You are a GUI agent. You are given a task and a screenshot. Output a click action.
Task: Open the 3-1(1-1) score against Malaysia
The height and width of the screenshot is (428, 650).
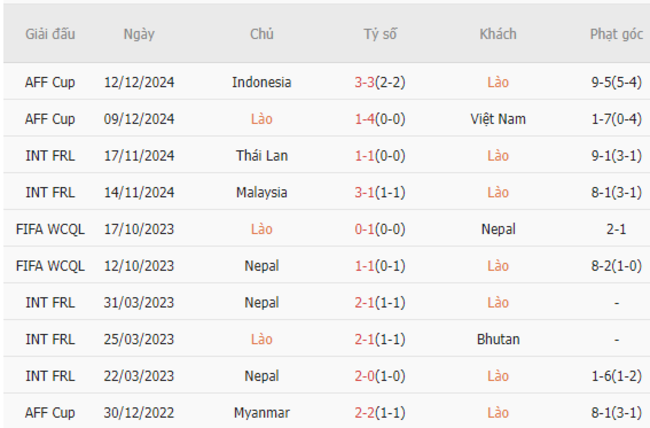coord(380,192)
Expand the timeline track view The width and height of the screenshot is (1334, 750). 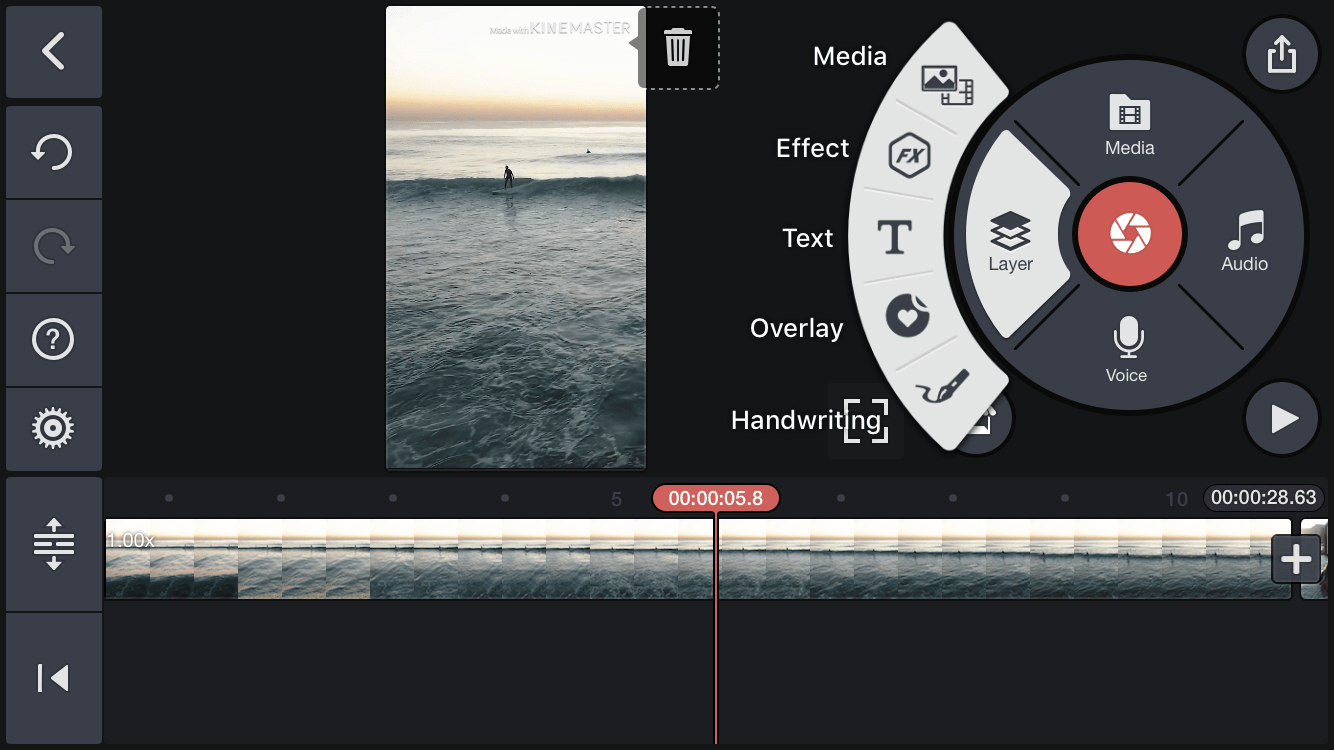click(53, 544)
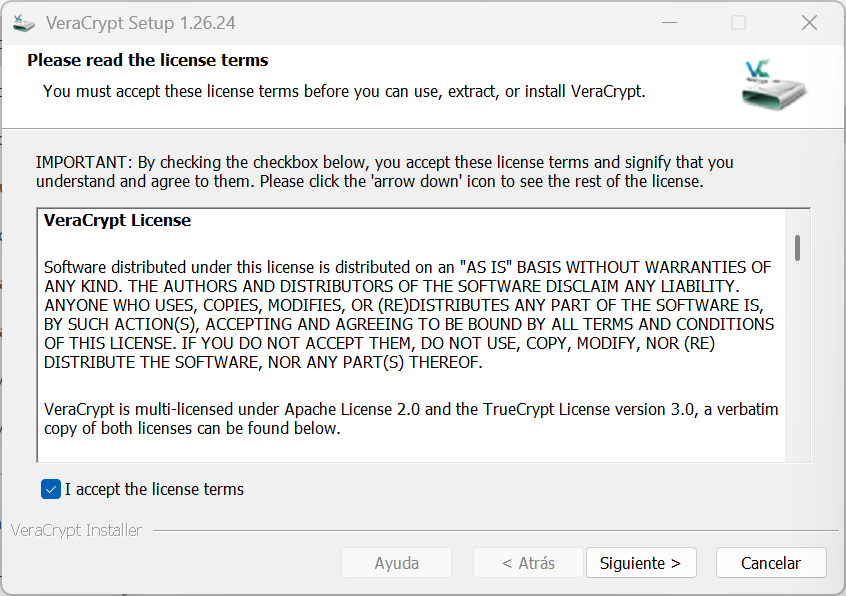
Task: Click the greyed-out maximize window icon
Action: (x=738, y=22)
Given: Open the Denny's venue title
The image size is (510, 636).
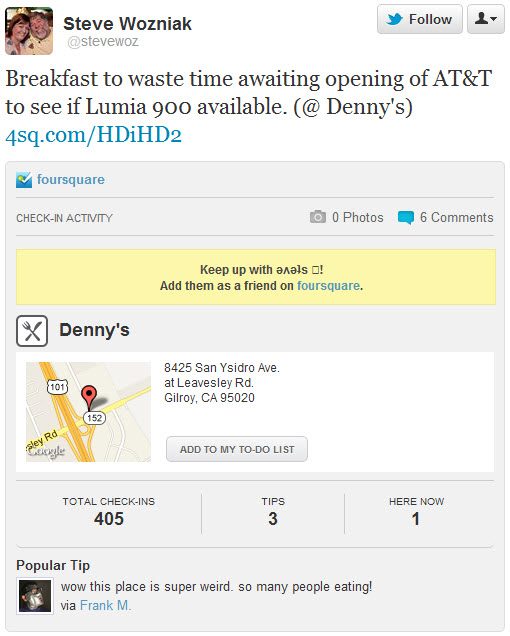Looking at the screenshot, I should tap(95, 330).
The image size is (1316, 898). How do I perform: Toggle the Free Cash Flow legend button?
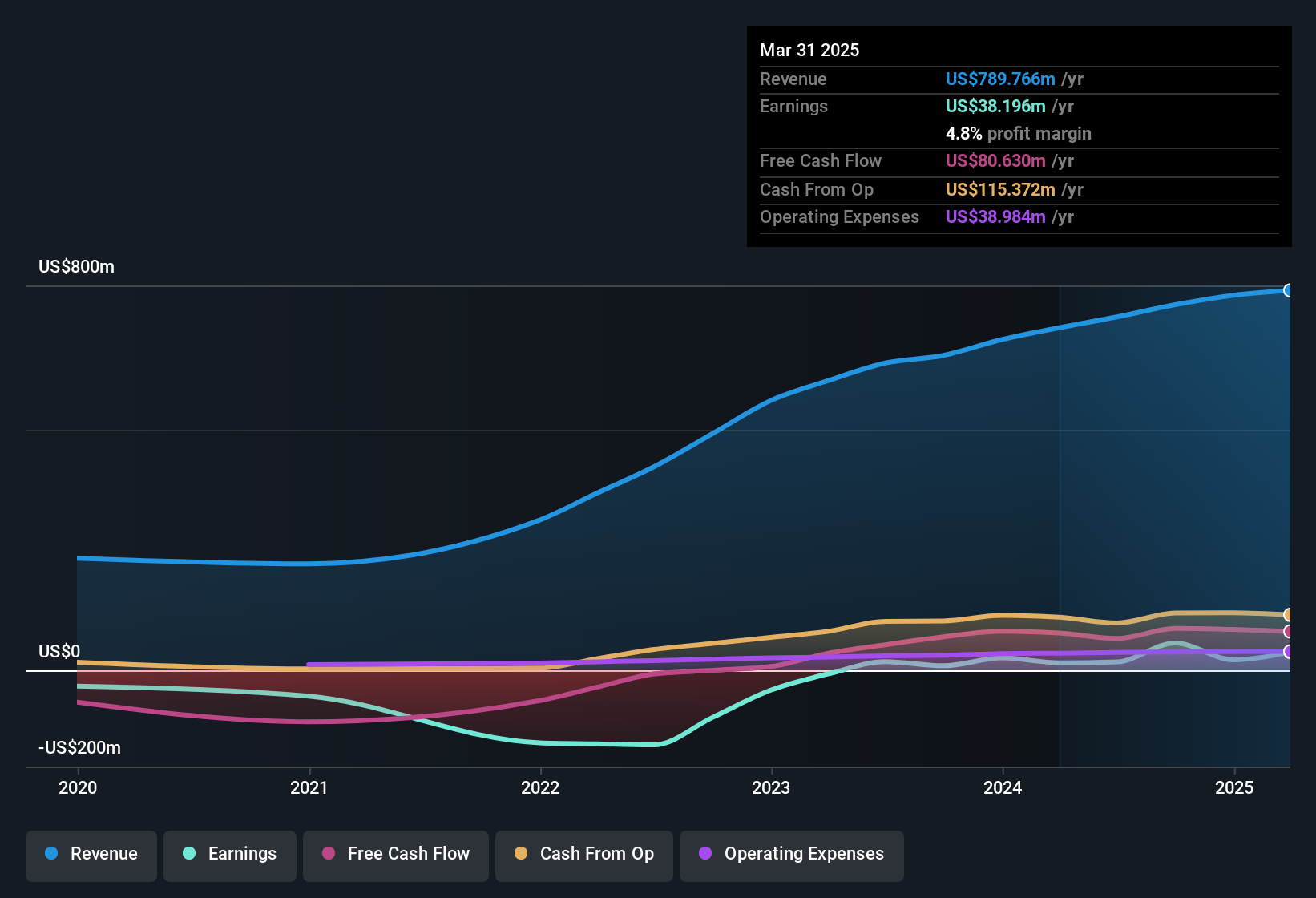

- [YOUR GOAL] Please filter the data down to the lines containing the word "Open".

- [RESULT]
Task: Open the 3-1(1-1) score against Malaysia
Given: Open the Denny's venue title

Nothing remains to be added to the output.